I double-checked the actual OS X API (the 32 bits comes from one of
their samples). It seems like the underlying object is actually an
OSNumber, which is a wrapper for a kernel number of 8, 16, 32 or 64
bits. Is the Windows string something that would map to a 64-bit
number? It would seem it would be if I understand correctly the
discussions about the device path being of depth 7 at most.

> We also have a unique hash generated from the path, as a 32 bit integer.

If all paths are 7-deep and all components of a path are 8 bits, maybe
a 64-bit unique value is all you'd need without hashing. (I am not
voicing an opinion as whichever serves the hash's purposes best.)

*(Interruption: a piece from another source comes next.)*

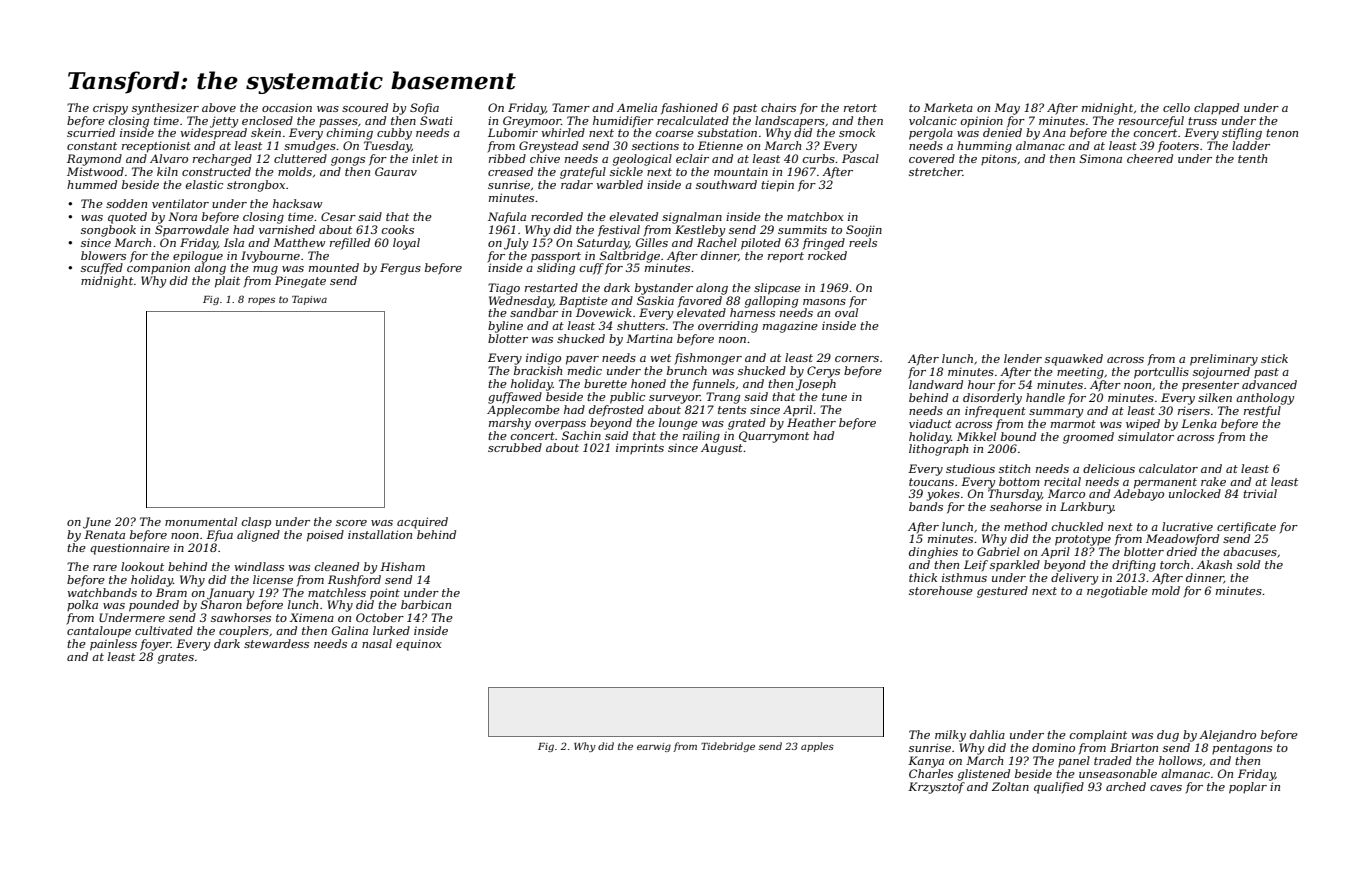  I want to click on geological, so click(642, 160).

> I am aware of at least one implementation that simply took a look at the
> private part of the libusb(x) device struct (which is supposed to be
> opaque) and just remapped a copy of that struct to pick the items that
> were of interest for the app.

I thought about that :) I thought there was enough value in the
Location ID to actually ask for it (and I could contribute code too of
course).

> > and location ID is a useful
> > concept to bridge identification between libusbx apps and other apps?
>
> Except that if we start to have to support each custom implementation of
> hotplug in one way or another, I fear that we're going to take time away
> from officially implementing hotplug...

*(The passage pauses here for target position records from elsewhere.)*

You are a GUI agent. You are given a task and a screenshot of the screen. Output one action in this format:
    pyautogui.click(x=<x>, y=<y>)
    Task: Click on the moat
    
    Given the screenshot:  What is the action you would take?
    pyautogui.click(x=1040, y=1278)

Location ID is not related to hot plug. If you don't have hot
plugging, devices are still in a given location in the USB device
tree.

> I wouldn't exactly call it as part of the topology, as topology data is
> intended to be the same regardless of the OS/backend used.

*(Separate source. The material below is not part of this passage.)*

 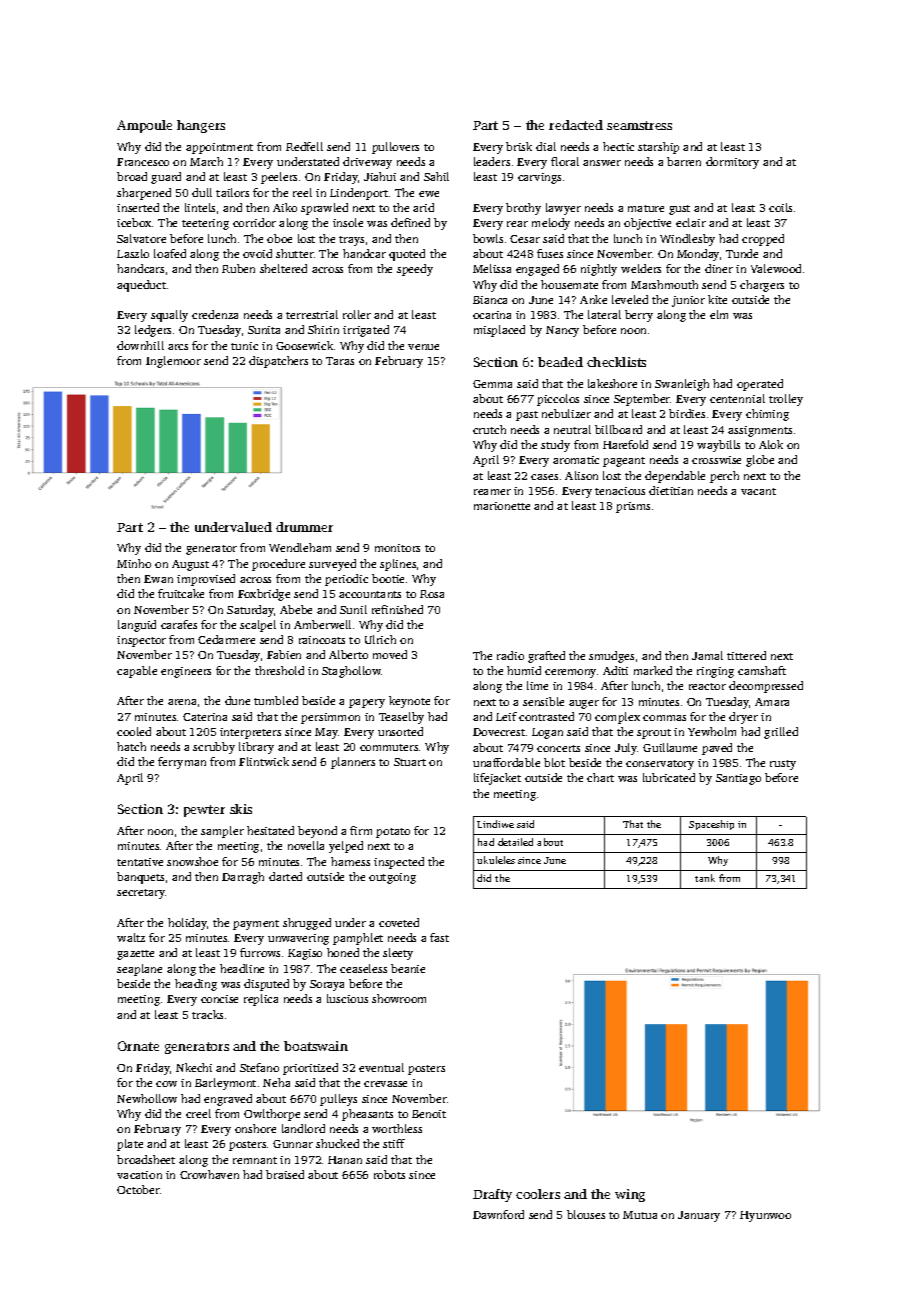 I want to click on capable, so click(x=137, y=672).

Why can't there be platform-independent topology and
platform-dependent ways to describe a location in the topology? I
think hey map to each other well, and on my Mac is seems like the
Location ID is simply produced by taking the device path and putting
their IDs one after another (the bus first, then port or hub etc.).
The path tells you how to get to the location. I really think that
those two are two faces of the same concept: the location is where I
am in the USB topology that libusbx is aware of. Whether that location
is represented as a path, a unique hash of that path or a reasonably
short "ID" (which could have been a unique hash; it just seems that
the OSes have decided to make it more friendly to human decoding given
they could) it's still where a device is in that topology. I'm just
arguing that taking the OS value when available is more prudent than
spending time trying to reverse engineer the encoding of location ID.
THAT would definitely take time away from better things.

> What you are
> asking for is really OS data. However I tend to agree that we may want
> to investigate the idea of providing such a feature to our users, but
> with the added twist that I would say this is really a feature that
> belongs to the 2.0 branch, which is the one that will also implement
> hotplug, rather than one that we should rush into 1.0.
>
> I have now created Trac ticked #24 [2] against v2.0, so that we can
> decide whether we want to add such a feature then. Unfortunately, 2.0 is
> likely to be some time away.

OS data might be of interest to different people. That is going to be
a bigger effort (and is libusbx going to try to normalize the names of
these data?) Location ID is indeed just one piece of data and since
you were discussing topology I thought that was appropriate.

Assuming you still think Location ID is not related to the topology
effort (or is, but would be better served by the bigger "OS data"
goal) then I'll probably go with the "let's peak inside the internal
of the library" for now, as this means my code will be "portable"
[sic] against both libusb and libusbx (until the internals run away
from me, in which case I may have to see if dumping the device path
into a string, 2 hex bytes at a time, ).